§ TASK REQUIREMENTS: Starting at the line that contains "You are a computer-use agent. This", print each line exactly through the end of the listing. Skip any pictures and add nothing.

§ DATA UNDER STUDY:
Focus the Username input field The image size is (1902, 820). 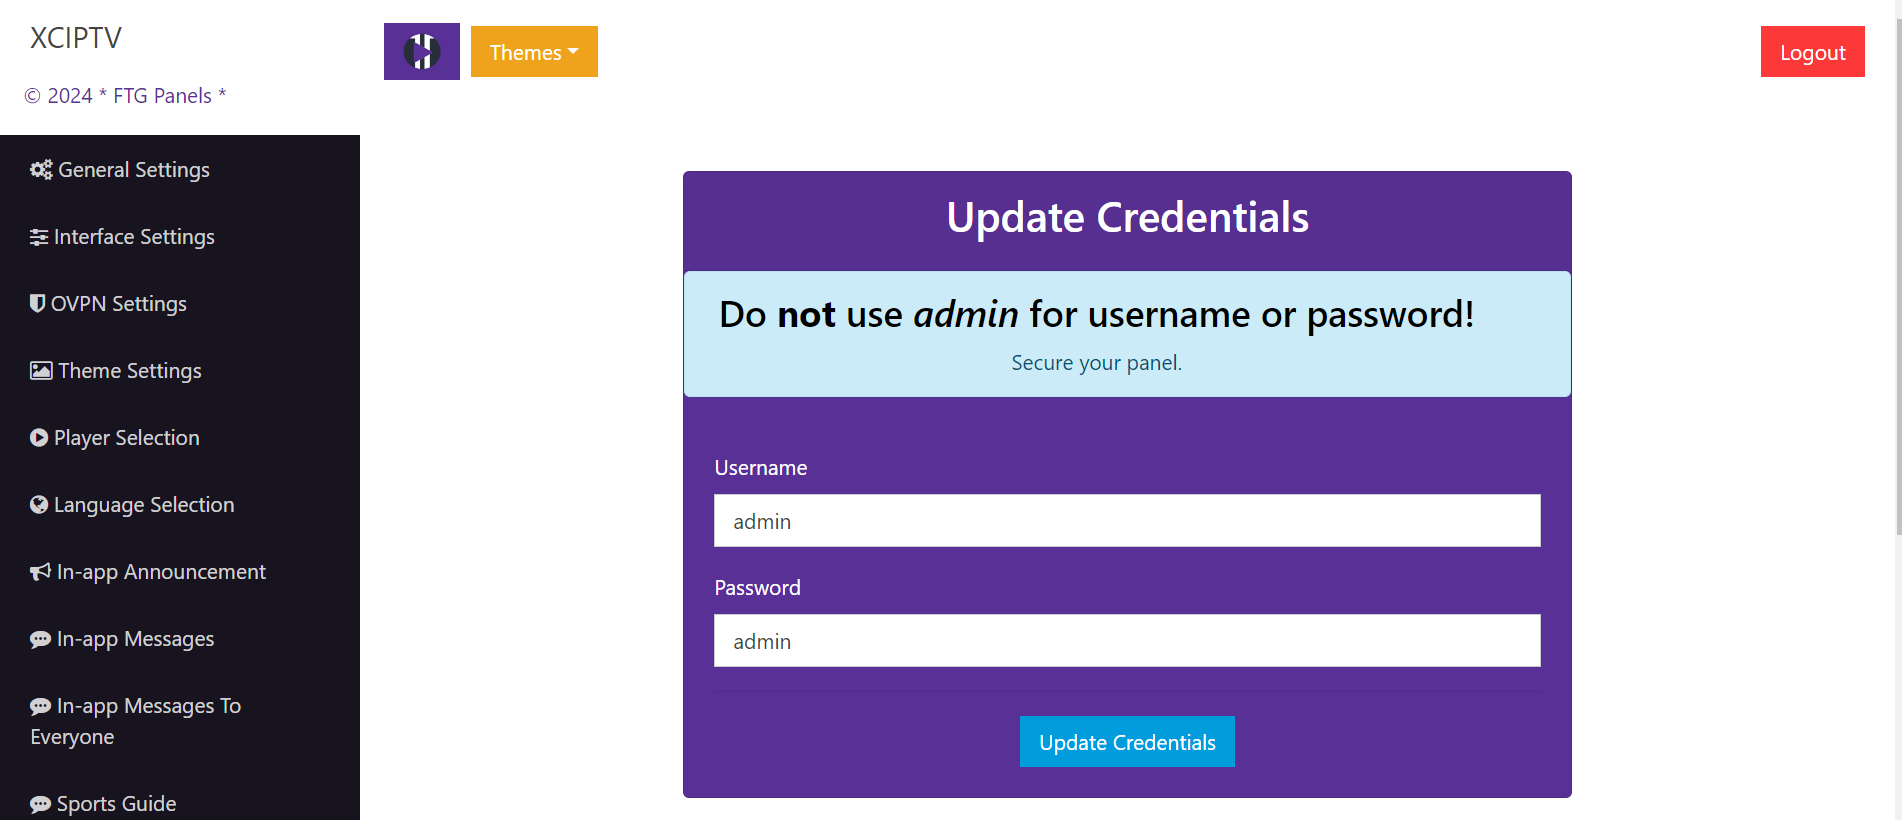(1127, 521)
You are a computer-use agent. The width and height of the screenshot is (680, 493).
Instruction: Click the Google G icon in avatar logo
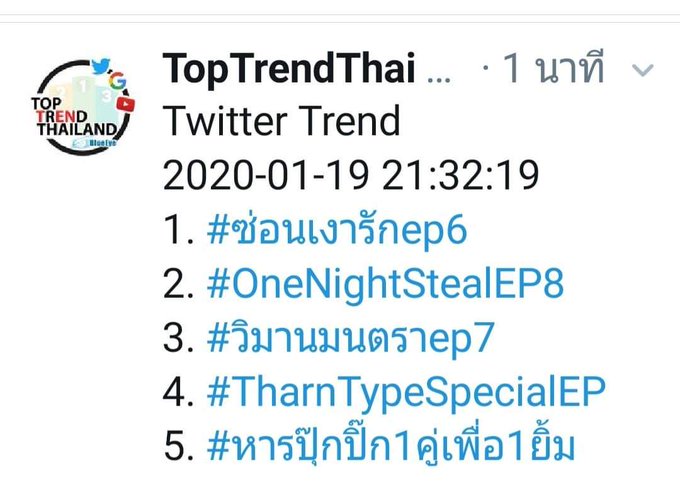click(117, 81)
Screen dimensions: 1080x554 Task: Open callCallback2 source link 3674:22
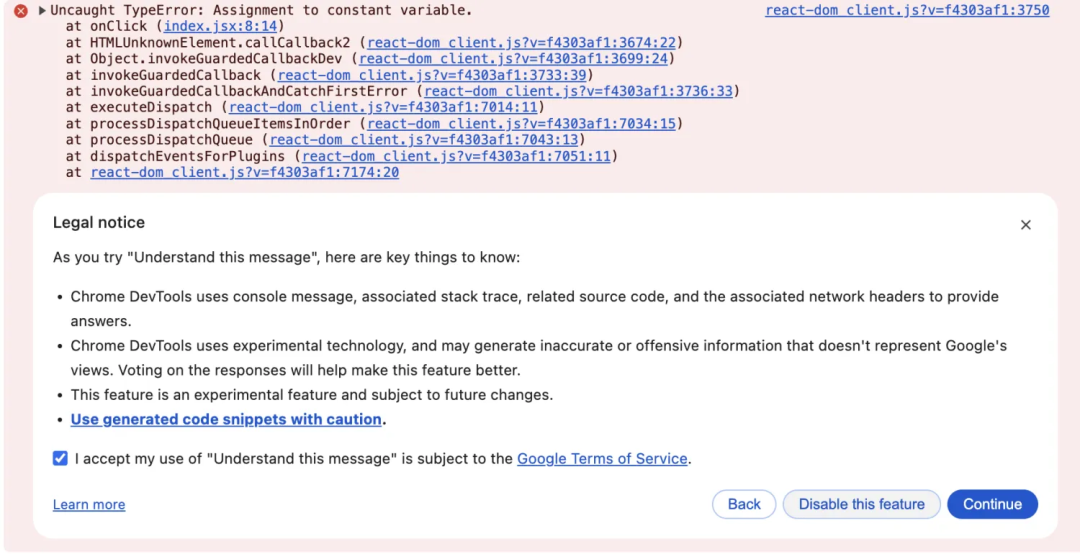(x=522, y=43)
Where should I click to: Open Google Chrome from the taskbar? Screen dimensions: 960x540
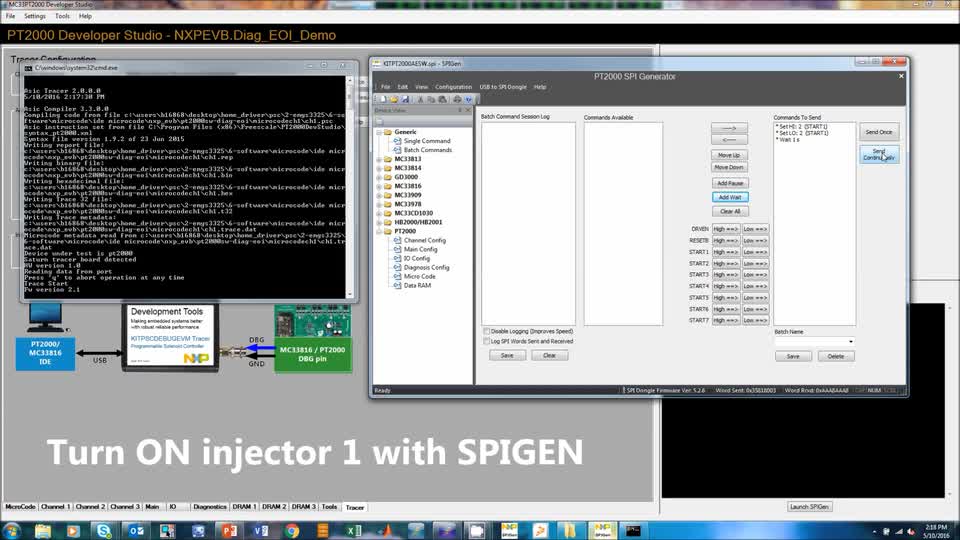[x=292, y=531]
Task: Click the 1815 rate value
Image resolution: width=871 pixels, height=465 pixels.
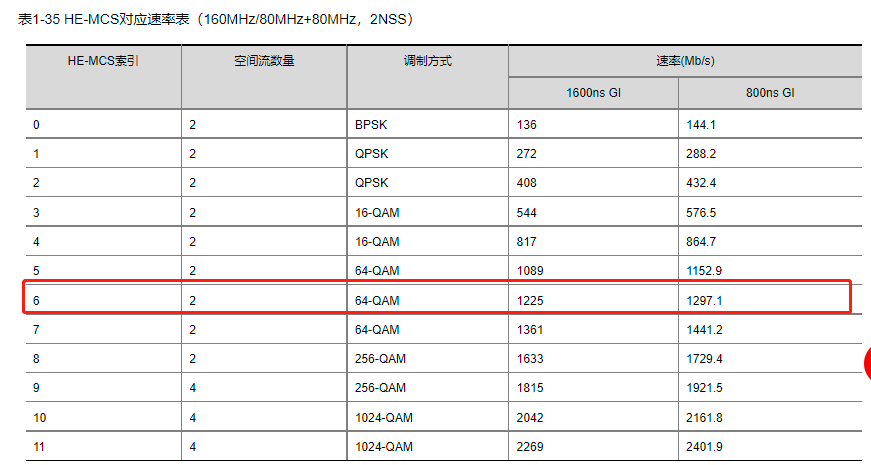Action: 530,388
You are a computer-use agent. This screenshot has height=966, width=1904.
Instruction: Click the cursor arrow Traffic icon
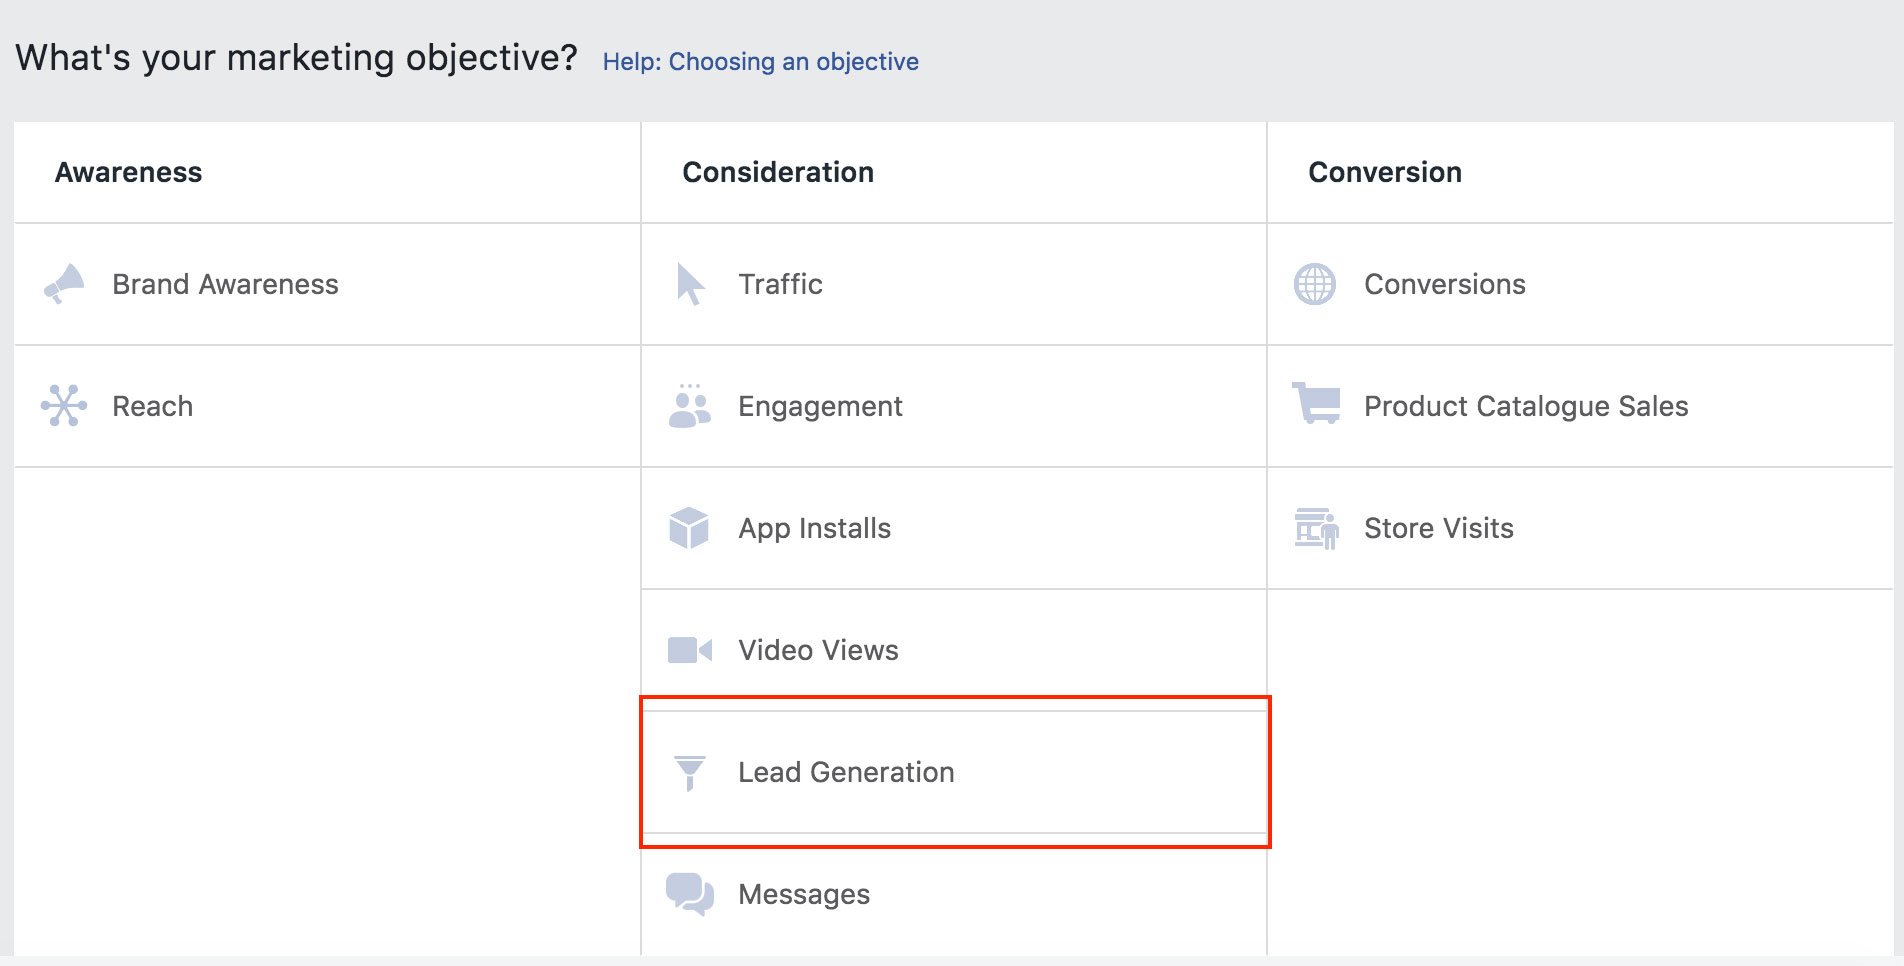coord(689,284)
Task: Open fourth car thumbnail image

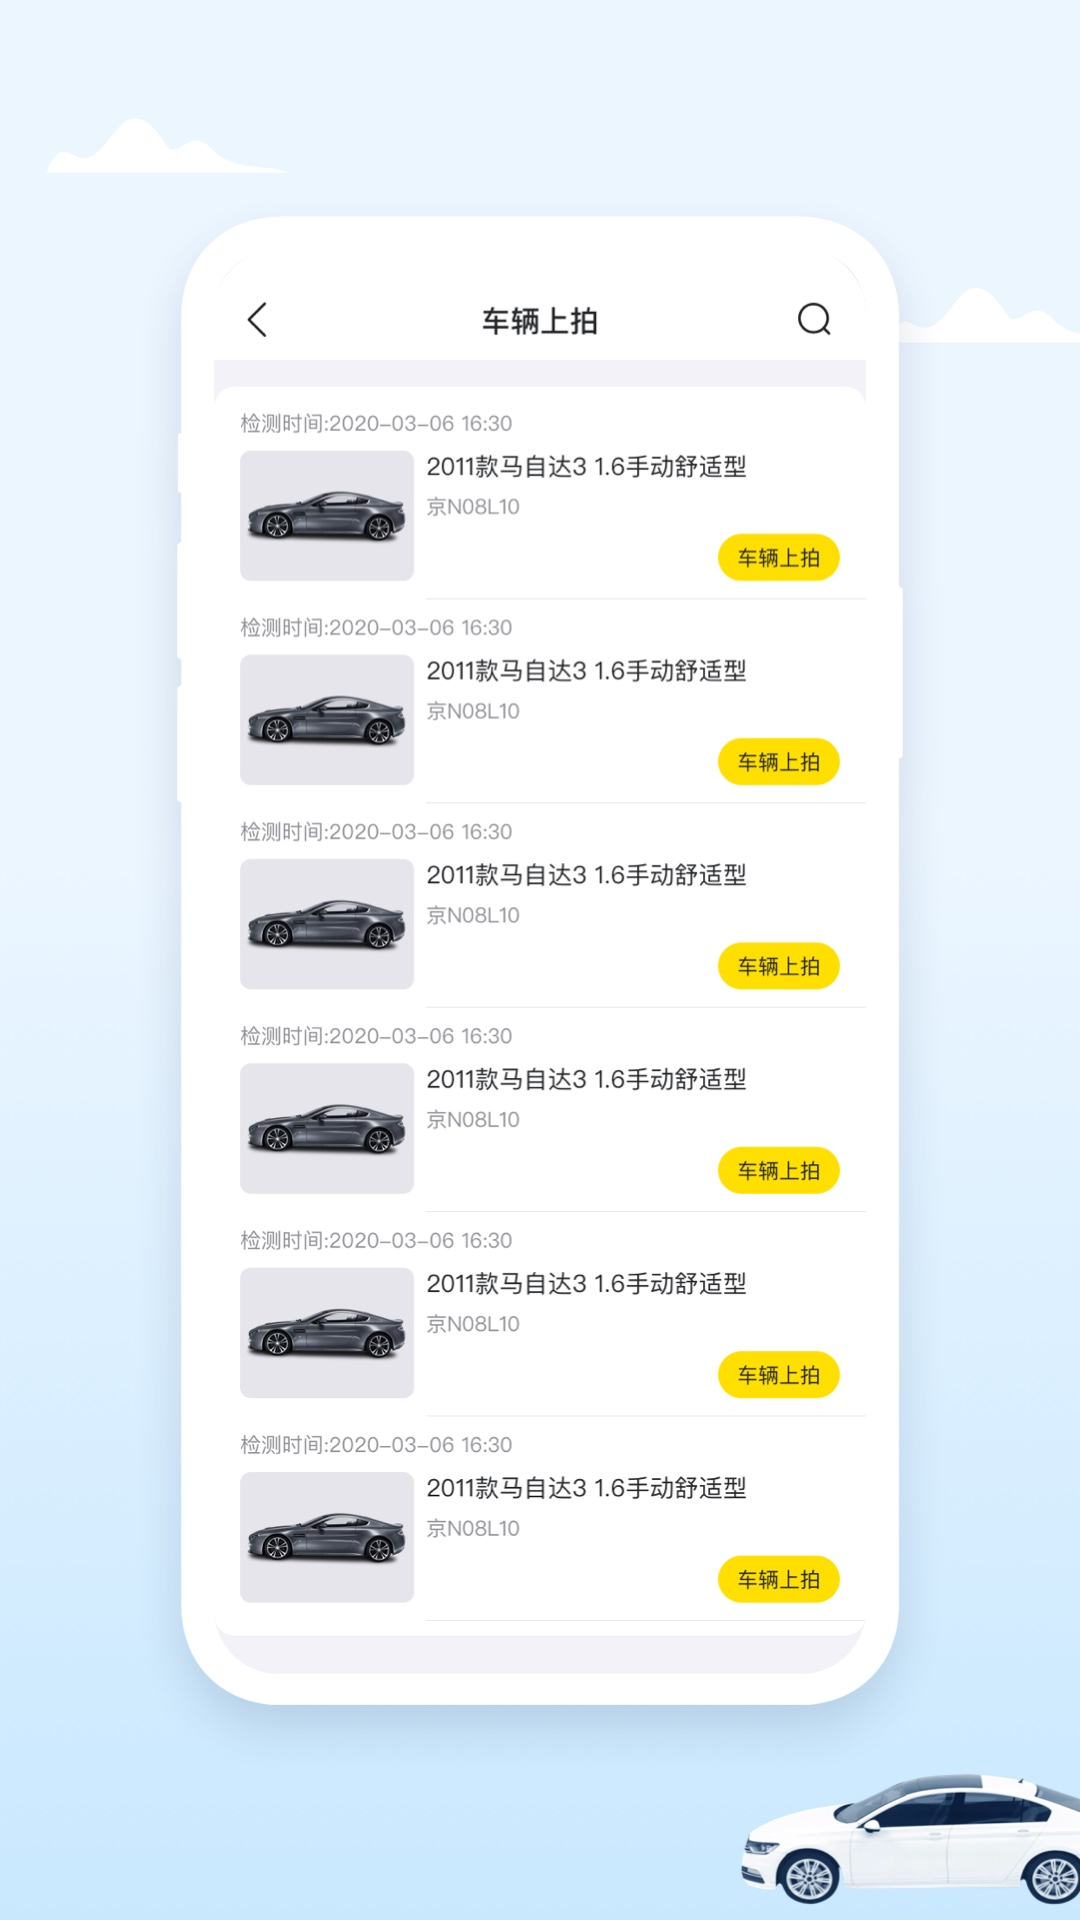Action: pyautogui.click(x=327, y=1128)
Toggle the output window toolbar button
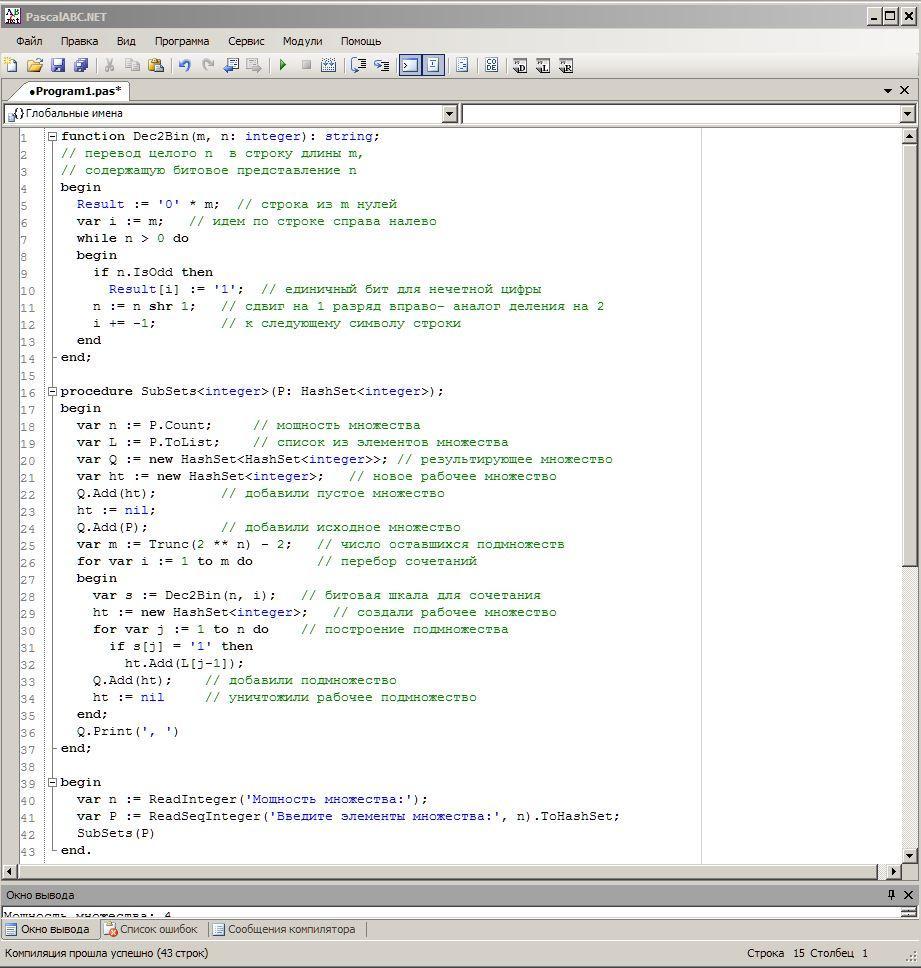Viewport: 921px width, 968px height. pyautogui.click(x=409, y=66)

§ RESULT OF THIS EXERCISE:
You are a computer-use agent. This screenshot has height=966, width=1904.
Instruction: Click the cursor arrow Traffic icon
coord(689,284)
Task: Open fourth car thumbnail image

Action: pyautogui.click(x=327, y=1128)
Toggle the output window toolbar button
Viewport: 921px width, 968px height. pyautogui.click(x=409, y=66)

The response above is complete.